Task goal
Take each line from the entries that holds "Viewport" and copy it out.

Saved entries:
----
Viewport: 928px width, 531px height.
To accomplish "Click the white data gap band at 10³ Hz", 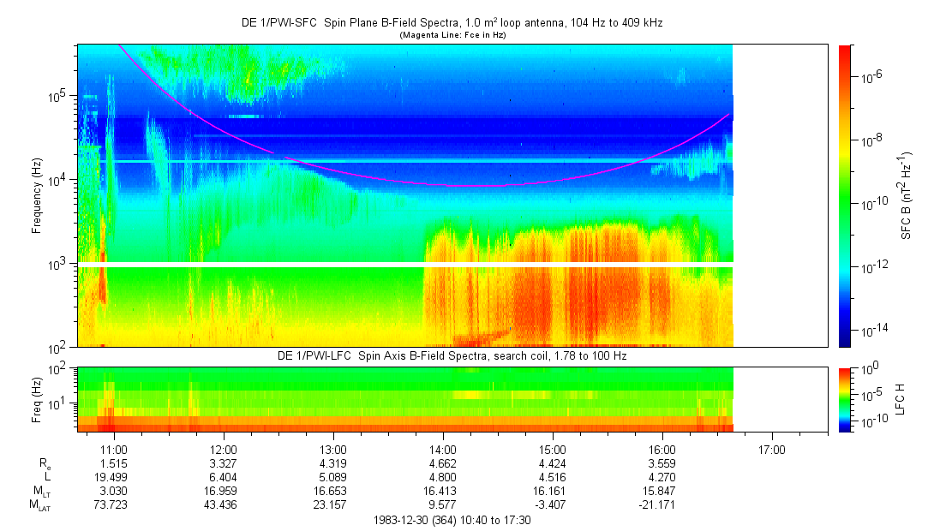I will (404, 265).
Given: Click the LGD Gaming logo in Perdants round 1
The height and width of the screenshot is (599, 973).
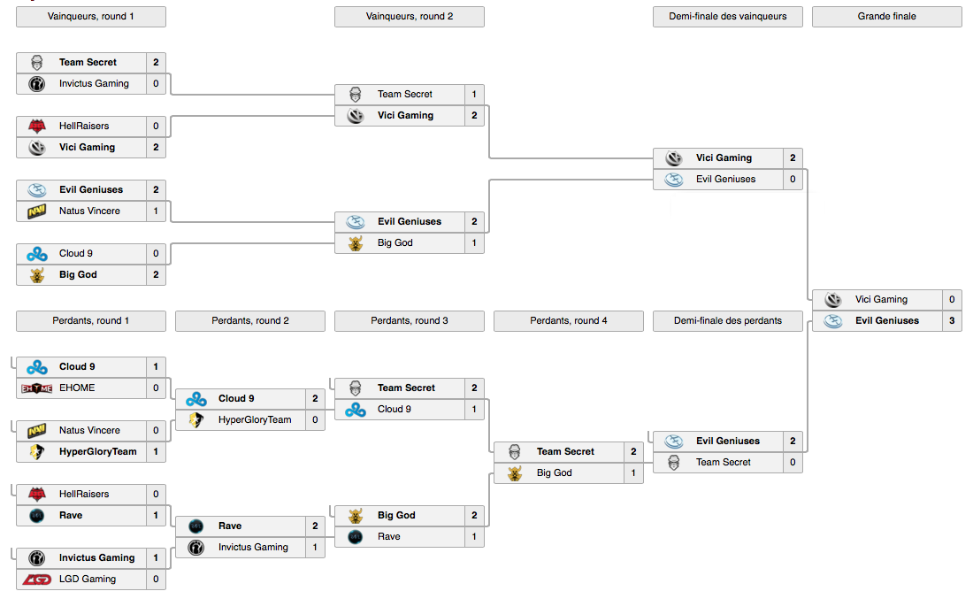Looking at the screenshot, I should click(x=37, y=580).
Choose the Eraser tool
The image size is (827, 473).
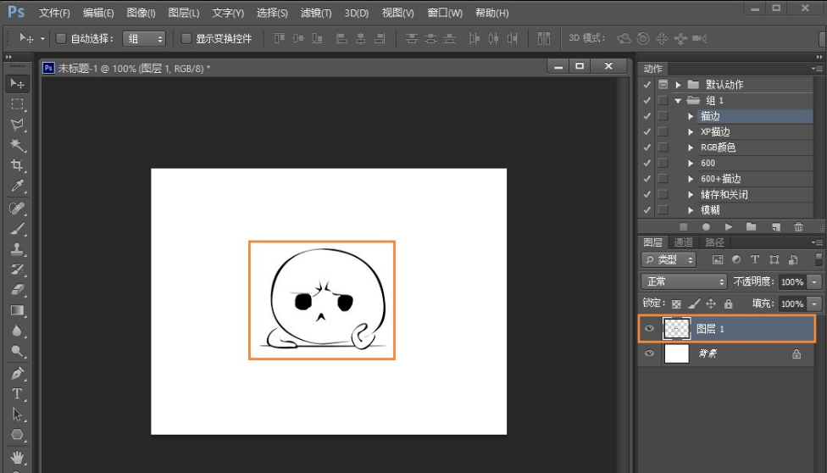tap(17, 290)
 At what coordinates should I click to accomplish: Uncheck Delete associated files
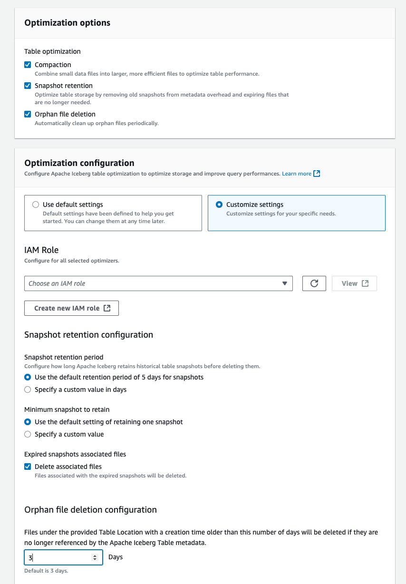[27, 467]
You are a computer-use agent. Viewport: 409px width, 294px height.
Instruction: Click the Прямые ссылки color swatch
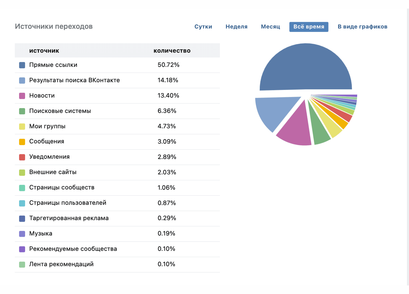point(22,65)
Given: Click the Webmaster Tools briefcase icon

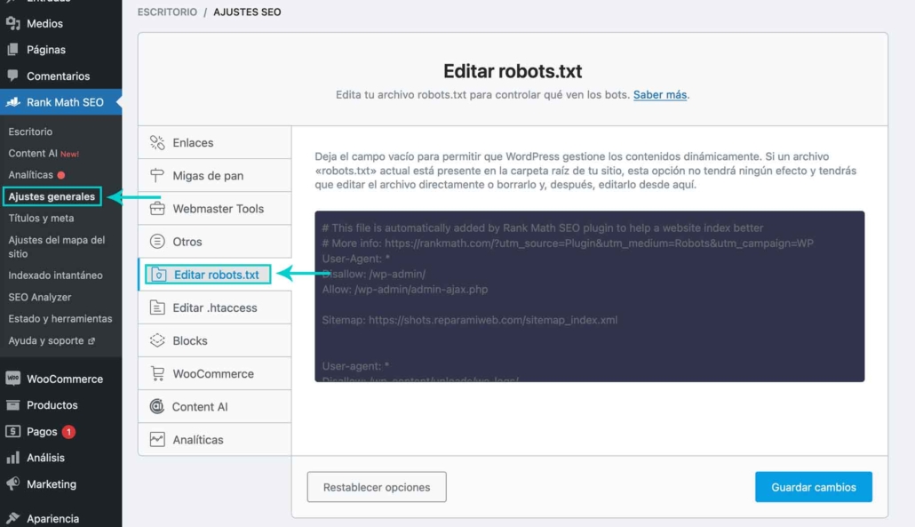Looking at the screenshot, I should click(157, 209).
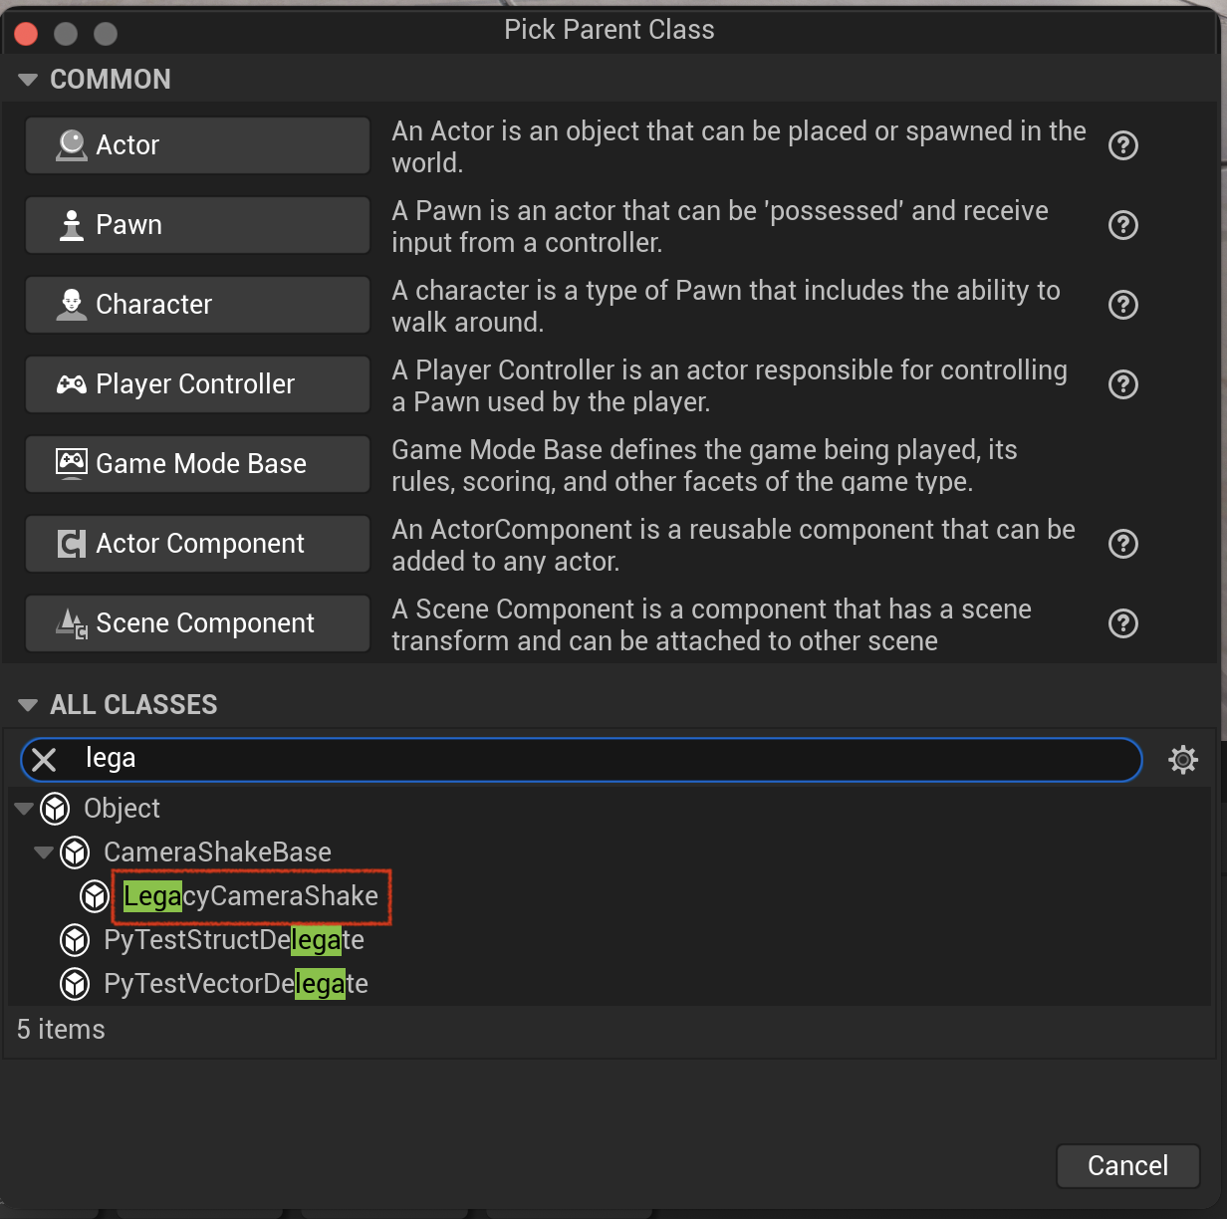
----
Answer box
Viewport: 928px width, 531px height.
You are a computer-use agent. Viewport: 409px width, 294px height.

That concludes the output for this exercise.